Les autochtones considèrent que la Constitution reconnaît leur droit à occuper leurs terres ancestrales, sans prévoir de « cadre temporel« . Ils rappellent notamment qu’un grand nombre de peuples autochtones ont été chassés de leurs territoires manu militari pendant des siècles. Et notamment durant la dictature militaire, entre1964 et 1985.
C’est pourquoi ils ne se trouvaient pas forcément sur leurs terres ancestrales en 1988. Les grands producteurs ruraux, pour leur part, estiment que les terres autochtones représentent déjà une part trop importante du territoire brésilien (environ 13%) pour une population d’environ 900.000 personnes. Soit moins de 0,5% des Brésiliens. Selon eux, sans le « cadre temporel« , cette proportion de terres réservées aux autochtones atteindrait 28%. Mais les défenseurs des autochtones jugent ces projections excessives.

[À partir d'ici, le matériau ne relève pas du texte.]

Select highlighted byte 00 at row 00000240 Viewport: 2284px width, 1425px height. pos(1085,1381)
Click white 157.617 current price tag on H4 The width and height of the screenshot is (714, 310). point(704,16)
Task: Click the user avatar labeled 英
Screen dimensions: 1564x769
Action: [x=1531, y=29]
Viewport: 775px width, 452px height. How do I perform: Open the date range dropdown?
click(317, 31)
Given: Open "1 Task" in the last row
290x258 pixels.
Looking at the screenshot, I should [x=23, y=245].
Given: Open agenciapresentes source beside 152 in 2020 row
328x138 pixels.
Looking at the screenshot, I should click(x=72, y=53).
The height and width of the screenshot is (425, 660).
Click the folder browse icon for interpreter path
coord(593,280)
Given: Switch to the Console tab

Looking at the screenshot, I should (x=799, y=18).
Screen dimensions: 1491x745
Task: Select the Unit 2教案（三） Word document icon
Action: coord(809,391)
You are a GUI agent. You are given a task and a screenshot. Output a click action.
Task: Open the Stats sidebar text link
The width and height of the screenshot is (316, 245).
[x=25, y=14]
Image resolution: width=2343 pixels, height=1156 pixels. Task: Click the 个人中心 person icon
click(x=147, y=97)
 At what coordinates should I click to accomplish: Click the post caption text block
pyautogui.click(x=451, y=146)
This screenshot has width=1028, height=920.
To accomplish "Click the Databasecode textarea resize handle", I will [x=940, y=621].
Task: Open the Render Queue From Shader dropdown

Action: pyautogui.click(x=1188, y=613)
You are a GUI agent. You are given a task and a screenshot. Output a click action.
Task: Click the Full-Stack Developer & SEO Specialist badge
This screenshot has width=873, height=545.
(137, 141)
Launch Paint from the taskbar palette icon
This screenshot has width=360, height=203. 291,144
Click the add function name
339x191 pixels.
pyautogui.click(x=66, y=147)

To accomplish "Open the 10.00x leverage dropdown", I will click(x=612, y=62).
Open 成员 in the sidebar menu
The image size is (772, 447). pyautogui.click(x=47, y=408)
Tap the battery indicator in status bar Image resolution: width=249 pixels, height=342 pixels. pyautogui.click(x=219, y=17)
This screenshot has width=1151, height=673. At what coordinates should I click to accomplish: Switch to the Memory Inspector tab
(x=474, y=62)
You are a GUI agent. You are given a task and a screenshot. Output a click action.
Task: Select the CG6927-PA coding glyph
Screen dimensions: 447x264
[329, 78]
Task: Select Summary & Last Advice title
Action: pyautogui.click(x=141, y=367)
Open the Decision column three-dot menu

Le lobby de l’agronégoce au Parlement compte sur le soutien du président Bolsonaro. Ce dernier a promis de ne pas céder « un centimètre de plus » à la démarcation de terres autochtones. Selon le Front Parlementaire Agricole (FPA), qui fait partie du lobby de l’agronégoce, les territoires actuellement à l’étude pour une démarcation se trouvent dans des « régions très productives« . La non-reconnaissance du « cadre temporel » aurait un fort impact sur ce secteur vital de l’économie brésilienne.
Quelles conséquences pour les autochtones ?
Si la thèse du « cadre temporel » est validée, les peuples autochtones pourraient se voir expulsés de leurs terres s’ils ne parviennent pas à prouver qu’ils les occupaient au moment où la Constitution de 1988 a été promulguée. Selon l’ONG Institut Socio-Environnemental (ISA), au moins 237 des 725 territoires autochtones déjà existants pourraient être affectés, car ils font l’objet de litiges.
« Ce qui est pervers, dans cette affaire, c’est que les peuples indigènes, qui ont une tradition orale, vont devoir prouver des faits qui remontent à 32 ans« , explique à l’AFP Juliana de Paula Batista, avocate de l’ISA. Les autochtones arguent par ailleurs que les réserves restent fondamentales pour freiner la déforestation en Amazonie, qui a fortement augmenté depuis l’arrivée au pouvoir de Jair Bolsonaro début 2019.